**Instructions for the task**: Output as a numbered list the lines of the material from the line containing "will (x=825, y=365)." through the end of the material, both ends included and blank lines left out.

**Data records**:
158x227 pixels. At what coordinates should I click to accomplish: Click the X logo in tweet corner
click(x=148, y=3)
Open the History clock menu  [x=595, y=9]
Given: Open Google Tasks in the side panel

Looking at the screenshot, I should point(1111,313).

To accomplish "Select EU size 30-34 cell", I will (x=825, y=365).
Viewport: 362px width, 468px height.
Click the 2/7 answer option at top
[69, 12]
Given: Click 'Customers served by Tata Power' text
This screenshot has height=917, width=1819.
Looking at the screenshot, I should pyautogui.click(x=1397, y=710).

**Result**:
1. To accomplish "Select EU size 30-34 cell", I will (x=825, y=365).
2. Viewport: 362px width, 468px height.
3. Click the 2/7 answer option at top
4. [69, 12]
5. Given: Click 'Customers served by Tata Power' text
6. This screenshot has height=917, width=1819.
7. Looking at the screenshot, I should pyautogui.click(x=1397, y=710).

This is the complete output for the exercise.